🤖 AI Summary
This study addresses the profound impact of generative AI on human critical thinking, identifying a critical distinction between “demonstrated” and “performed” critical thinking and exposing cognitive offloading risks in AI-augmented reasoning.
Method: Employing conceptual analysis and interdisciplinary integration—drawing on cognitive science, educational theory, and psychology—the work constructs, without reliance on empirical data or model training, the first human-cognitive-development-centered AI design framework.
Contribution/Results: It establishes a novel evaluative standard to determine whether AI genuinely augments—not displaces—human critical thinking; shifts the AI development paradigm from output optimization toward cognitive empowerment; and provides foundational theory and design principles for human-centered, human-AI collaborative cognitive systems.
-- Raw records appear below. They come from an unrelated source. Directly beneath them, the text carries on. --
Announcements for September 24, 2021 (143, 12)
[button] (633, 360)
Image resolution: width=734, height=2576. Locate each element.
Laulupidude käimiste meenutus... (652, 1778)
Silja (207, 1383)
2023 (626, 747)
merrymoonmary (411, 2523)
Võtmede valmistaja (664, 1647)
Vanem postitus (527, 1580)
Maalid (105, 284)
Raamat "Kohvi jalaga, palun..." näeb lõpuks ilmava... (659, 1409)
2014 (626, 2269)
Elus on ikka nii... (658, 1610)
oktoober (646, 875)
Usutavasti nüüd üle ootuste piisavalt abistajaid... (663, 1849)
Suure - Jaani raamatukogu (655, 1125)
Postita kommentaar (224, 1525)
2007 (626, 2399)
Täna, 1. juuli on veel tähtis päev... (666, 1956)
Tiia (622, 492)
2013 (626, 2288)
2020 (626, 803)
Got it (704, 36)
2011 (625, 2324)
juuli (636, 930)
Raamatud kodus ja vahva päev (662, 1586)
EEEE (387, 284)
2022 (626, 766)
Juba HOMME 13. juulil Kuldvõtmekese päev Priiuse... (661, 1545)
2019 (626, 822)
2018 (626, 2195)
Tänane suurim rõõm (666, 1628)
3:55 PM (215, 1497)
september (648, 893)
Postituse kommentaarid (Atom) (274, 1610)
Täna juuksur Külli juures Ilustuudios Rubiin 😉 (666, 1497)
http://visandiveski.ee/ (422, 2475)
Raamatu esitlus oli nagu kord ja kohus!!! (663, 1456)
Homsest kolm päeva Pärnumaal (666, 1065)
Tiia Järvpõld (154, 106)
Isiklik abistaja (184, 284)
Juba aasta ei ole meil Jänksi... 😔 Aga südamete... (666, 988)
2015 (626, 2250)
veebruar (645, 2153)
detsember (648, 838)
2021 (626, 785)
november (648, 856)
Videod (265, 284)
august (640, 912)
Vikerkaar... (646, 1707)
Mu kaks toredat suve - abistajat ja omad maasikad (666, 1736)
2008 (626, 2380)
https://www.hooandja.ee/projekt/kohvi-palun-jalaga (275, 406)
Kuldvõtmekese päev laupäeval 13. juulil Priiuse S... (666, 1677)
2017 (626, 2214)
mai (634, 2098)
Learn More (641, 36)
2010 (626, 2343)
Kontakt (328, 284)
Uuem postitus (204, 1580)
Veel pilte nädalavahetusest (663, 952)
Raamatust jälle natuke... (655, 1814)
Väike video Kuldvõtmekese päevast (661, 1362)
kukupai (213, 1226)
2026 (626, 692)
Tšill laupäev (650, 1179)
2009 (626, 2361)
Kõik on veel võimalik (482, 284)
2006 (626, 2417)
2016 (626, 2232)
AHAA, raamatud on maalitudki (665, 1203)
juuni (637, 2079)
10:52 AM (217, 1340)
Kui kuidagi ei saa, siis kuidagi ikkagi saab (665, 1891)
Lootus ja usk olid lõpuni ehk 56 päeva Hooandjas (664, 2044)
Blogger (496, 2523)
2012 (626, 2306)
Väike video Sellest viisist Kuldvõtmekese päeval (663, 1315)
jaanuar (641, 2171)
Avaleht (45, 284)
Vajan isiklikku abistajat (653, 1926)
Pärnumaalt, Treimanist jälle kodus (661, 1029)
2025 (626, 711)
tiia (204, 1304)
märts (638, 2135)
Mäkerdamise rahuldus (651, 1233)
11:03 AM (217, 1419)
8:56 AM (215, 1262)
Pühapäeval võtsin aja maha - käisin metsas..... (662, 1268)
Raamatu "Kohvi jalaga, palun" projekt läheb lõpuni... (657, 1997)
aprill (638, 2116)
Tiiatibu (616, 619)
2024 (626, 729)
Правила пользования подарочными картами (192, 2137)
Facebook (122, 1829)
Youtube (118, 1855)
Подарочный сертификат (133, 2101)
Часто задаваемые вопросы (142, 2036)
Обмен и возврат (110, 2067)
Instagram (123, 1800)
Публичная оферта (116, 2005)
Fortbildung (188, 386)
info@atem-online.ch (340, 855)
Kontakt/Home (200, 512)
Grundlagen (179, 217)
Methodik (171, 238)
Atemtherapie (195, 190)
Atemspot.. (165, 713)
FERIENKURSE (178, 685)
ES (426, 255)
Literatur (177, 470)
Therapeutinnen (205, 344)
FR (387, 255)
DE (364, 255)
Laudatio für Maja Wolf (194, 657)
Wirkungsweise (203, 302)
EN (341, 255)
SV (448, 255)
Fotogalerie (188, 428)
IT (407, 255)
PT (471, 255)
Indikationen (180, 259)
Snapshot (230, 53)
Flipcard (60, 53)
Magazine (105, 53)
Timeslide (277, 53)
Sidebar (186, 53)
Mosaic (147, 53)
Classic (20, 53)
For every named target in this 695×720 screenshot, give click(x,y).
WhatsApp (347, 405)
The framework prioritizes metacognitive scaffolding, epistemic agency, and developmental fidelity, thereby advancing responsible AI design that sustains and cultivates higher-order human cognition.
📝 Abstract
The recent rapid advancement of LLM-based AI systems has accelerated our search and production of information. While the advantages brought by these systems seemingly improve the performance or efficiency of human activities, they do not necessarily enhance human capabilities. Recent research has started to examine the impact of generative AI on individuals' cognitive abilities, especially critical thinking. Based on definitions of critical thinking across psychology and education, this position paper proposes the distinction between demonstrated and performed critical thinking in the era of generative AI and discusses the implication of this distinction in research and development of AI systems that aim to augment human critical thinking.